Found 120 images belonging to 2 classes.
{'Buddha': 0, 'Ganesha': 1}
{'Buddha': 0, 'Ganesha': 1}
# Fitting the modified vgg16 model on the image batches set up in the previous step
# Save the model (full model). Save the training history
history = vgg_binary.fit_generator(
train_generator,
steps_per_epoch=600 // batch_size,
epochs=epochs,
validation_data=validation_generator,
validation_steps=120 // batch_size)
#vgg_binary.save('vgg_binary.h5')
print("Saved vgg16 model to disk") # the modlsize is over 500MB
# As you can see, each epoch is taking ~2mins. The loss is going down with each epoch. The model also generalizes well
# the accuracy on the validation set is mirroring that of training set, actually it is better on the validation set.
Epoch 1/10
40/40 [==============================] - 156s 4s/step - loss: 0.6066 - acc: 0.6650 - val_loss: 0.5343 - val_acc: 0.7000
Epoch 2/10
40/40 [==============================] - 154s 4s/step - loss: 0.5440 - acc: 0.7333 - val_loss: 0.4512 - val_acc: 0.7750
Epoch 3/10
40/40 [==============================] - 144s 4s/step - loss: 0.4548 - acc: 0.8067 - val_loss: 0.4023 - val_acc: 0.8167
Epoch 4/10
40/40 [==============================] - 141s 4s/step - loss: 0.4310 - acc: 0.8150 - val_loss: 0.3837 - val_acc: 0.8417
Epoch 5/10
40/40 [==============================] - 141s 4s/step - loss: 0.4141 - acc: 0.8267 - val_loss: 0.4070 - val_acc: 0.8333
Epoch 6/10
40/40 [==============================] - 146s 4s/step - loss: 0.4047 - acc: 0.8167 - val_loss: 0.3621 - val_acc: 0.8500
Epoch 7/10
40/40 [==============================] - 139s 3s/step - loss: 0.4099 - acc: 0.8000 - val_loss: 0.4011 - val_acc: 0.8500
Epoch 8/10
40/40 [==============================] - 135s 3s/step - loss: 0.4005 - acc: 0.8200 - val_loss: 0.3709 - val_acc: 0.8417
Epoch 9/10
40/40 [==============================] - 134s 3s/step - loss: 0.3710 - acc: 0.8550 - val_loss: 0.3977 - val_acc: 0.8500
Epoch 10/10
40/40 [==============================] - 150s 4s/step - loss: 0.4047 - acc: 0.8200 - val_loss: 0.3772 - val_acc: 0.8500
Saved vgg16 model to disk
# Print out the metrics recorded during training (saved in the history)
print(history.history.keys())
# summarize history for accuracy
plt.plot(history.history['acc'])
plt.plot(history.history['val_acc'])
plt.title('model accuracy')
plt.ylabel('accuracy')
plt.xlabel('epoch')
plt.legend(['train', 'test'], loc='upper left')
plt.show()
# As we can see the accuracy is improving as we train through the epochs. At the end we see it is elbowing around 83%
dict_keys(['val_loss', 'val_acc', 'loss', 'acc'])
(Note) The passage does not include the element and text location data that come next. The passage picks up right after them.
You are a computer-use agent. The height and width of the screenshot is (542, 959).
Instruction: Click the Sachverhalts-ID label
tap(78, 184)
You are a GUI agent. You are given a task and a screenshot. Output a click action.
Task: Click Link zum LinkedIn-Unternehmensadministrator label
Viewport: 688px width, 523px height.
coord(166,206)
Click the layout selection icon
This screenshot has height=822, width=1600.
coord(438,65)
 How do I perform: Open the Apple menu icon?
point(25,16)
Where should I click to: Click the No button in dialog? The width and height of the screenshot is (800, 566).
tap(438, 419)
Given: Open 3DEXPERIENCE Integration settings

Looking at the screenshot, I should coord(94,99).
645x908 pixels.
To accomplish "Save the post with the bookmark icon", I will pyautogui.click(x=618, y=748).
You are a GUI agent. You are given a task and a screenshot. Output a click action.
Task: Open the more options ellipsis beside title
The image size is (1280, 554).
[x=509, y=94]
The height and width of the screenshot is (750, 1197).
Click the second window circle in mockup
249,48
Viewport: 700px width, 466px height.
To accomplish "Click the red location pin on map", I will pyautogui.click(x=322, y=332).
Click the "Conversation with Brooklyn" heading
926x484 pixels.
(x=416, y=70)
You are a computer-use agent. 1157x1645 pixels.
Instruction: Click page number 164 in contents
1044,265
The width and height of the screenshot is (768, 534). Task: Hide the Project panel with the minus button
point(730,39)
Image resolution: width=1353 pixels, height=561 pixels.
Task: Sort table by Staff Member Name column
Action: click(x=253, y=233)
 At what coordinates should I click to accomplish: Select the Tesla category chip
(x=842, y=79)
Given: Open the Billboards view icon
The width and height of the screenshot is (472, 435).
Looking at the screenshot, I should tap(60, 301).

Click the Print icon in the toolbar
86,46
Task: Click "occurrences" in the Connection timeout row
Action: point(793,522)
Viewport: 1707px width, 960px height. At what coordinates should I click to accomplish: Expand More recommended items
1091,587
# summarize history for loss
plt.plot(history.history['loss'])
plt.plot(history.history['val_loss'])
plt.title('model loss')
plt.ylabel('loss')
plt.xlabel('epoch')
plt.legend(['train', 'test'], loc='upper left')
plt.show()
# As I mentioned before, the loss is going down at each epoch of training, fluctuates around 0.37-0.38
We see above that the accuracy stabilizes around 83% on the validation set after 10 epochs which is decent enough for my purpose for now. I froze the VGG16 pretrained model (on imagenet labels and data) weights and just popped off the final layers in order to modify it to my purpose of binary Classification. This can be extended to more classes, as we can train the model to identify more portraits of more specific people.